_Your task_: Tally the lines of the data below that contain the string "screenshot", treating uppercase and lowercase letters as different, and give only the number.

**** Supplied data ****

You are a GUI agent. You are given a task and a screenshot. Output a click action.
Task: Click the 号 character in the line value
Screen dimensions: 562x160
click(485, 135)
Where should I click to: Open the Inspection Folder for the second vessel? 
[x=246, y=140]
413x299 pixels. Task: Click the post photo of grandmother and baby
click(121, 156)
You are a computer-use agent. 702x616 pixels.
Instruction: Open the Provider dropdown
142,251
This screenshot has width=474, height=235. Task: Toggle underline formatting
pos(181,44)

****
**** Supplied data ****

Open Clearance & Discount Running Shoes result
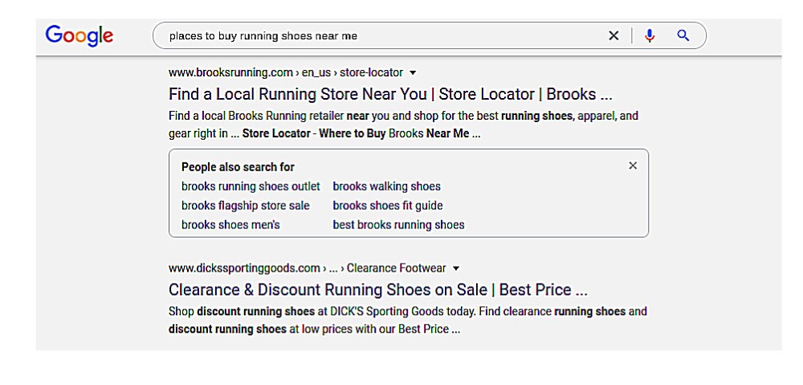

****

_Full response_: 2